The CCC’s website says while the contest is not required for acceptances into Waterloo’s faculty of mathematics, “strong performance” can help students with admissions.
But this year, the competition didn’t release scores as they typically do. Instead, co-chairs J.P. Pretti and Troy Vasiga released a statement explaining that official results would not be published for the 2025 competition.
In it, they explained that a large number of students violated its rules. “It is clear that many students submitted code that they did not write themselves, relying instead on forbidden external help,” the co-chairs wrote. Students are usually publicly ranked in the results based on their score, and it would be unfair to do so this year, it said.
The competition prohibits the “use of AI and other external tools,” a policy that contest participants had to review, University of Waterloo spokesperson David George-Cosh said in a statement to The Logic. He declined to comment on the record about how many students violated the rules, or specify what tools students used to cheat.
But using AI to cheat has become increasingly prevalent. Academic integrity software TurnItIn found that 11 per cent of 200 million papers submitted between April 2023 and April 2024 had at least a fifth written by AI. Around three per cent were almost completely written by AI.
Jayden Shin, an eleventh grader at Oakridge Secondary School who took the test this year, said he wasn’t too surprised that the scores were cancelled. “There’s a lot of cheating around with the rise of AI,” he said. The test is usually taken in schools with teachers supervising screens as the primary way of preventing it, according to Marulanda De Los Rios and Shin.
Shin recalls one teacher had to keep an eye on eight students during his exam.

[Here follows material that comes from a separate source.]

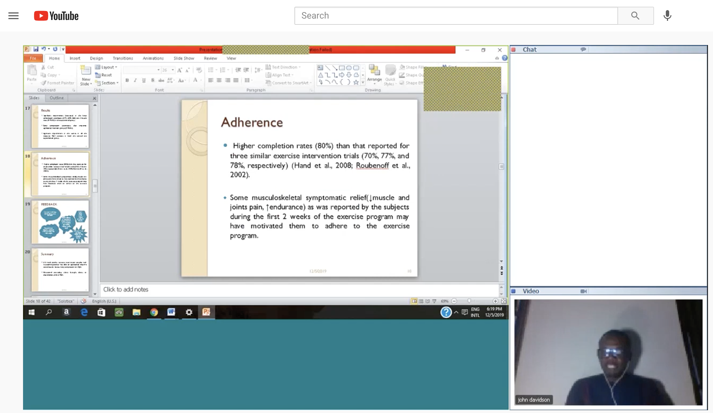713x413 pixels.
Task: Click the YouTube search magnifier button
Action: [635, 16]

There weren’t strict barriers to bringing code into the competition or a way of restricting access to websites and applications, he said.
When Marulanda De Los Rios took the exam in 2022 and 2023, it was more difficult to cheat, but now with Copilot—GitHub’s easily embeddable AI coding assistant—students don’t even need to leave their program to cheat with AI. “Teachers have to be more aware,” he said.

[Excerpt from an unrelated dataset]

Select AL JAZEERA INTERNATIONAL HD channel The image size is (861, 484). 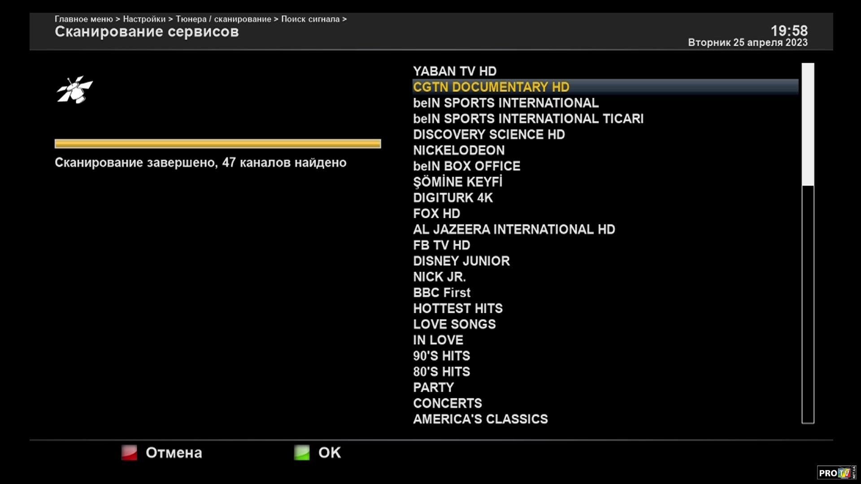point(514,229)
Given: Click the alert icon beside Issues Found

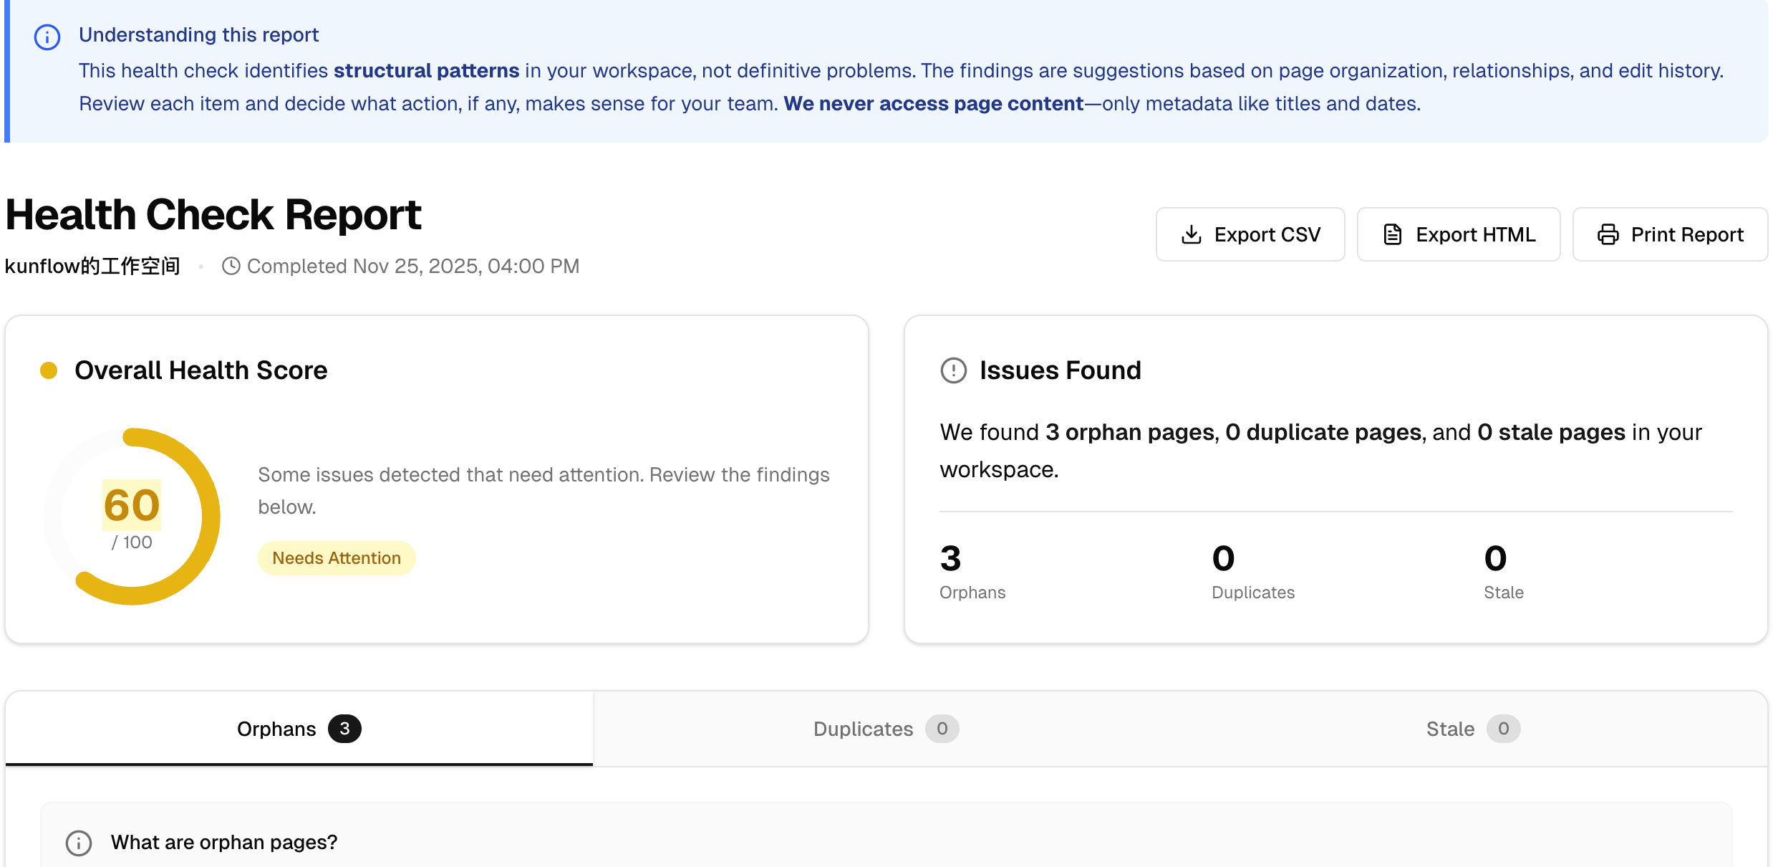Looking at the screenshot, I should [953, 370].
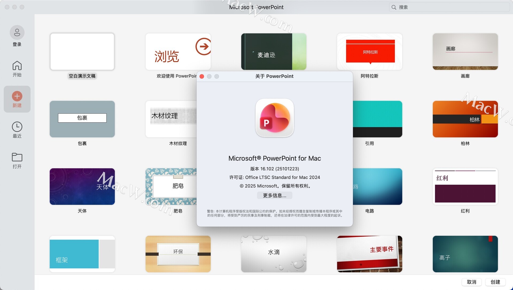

Other major global coding competitions are struggling to keep up with AI-savvy high schoolers cheating on tests. Shin said he also participated in portions of the USACO, a major U.S. computing competition, where he noted skirting the rules might have been even easier. He said the competition didn’t lock screens, allowed access to websites and could even be taken from home. The USACO’s website clarifies that the use of generative AI is prohibited in the test.
University of Waterloo’s Centre for Education in Mathematics and Computing, which hosts the CCC, plans to take “additional measures to safeguard future competitions.” This includes improved technology, supervision and “clearer communication” for students and teachers, George-Cosh said in a statement.
The decision to cancel the release of this year’s results will weigh most on Grade 12 students who won’t get a chance to do it again next year, Shin said. But he didn’t think the onus was on the university. “It’s obviously a cheater’s fault, right? They’re the ones who cheated. They’re the one to break the rules. It’s their fault morally and logically.”
The test is “very important” in Waterloo admissions, and can also boost chances at other universities, Shin said. The exam is often considered when applying to internships, jobs or work experience programs, he said.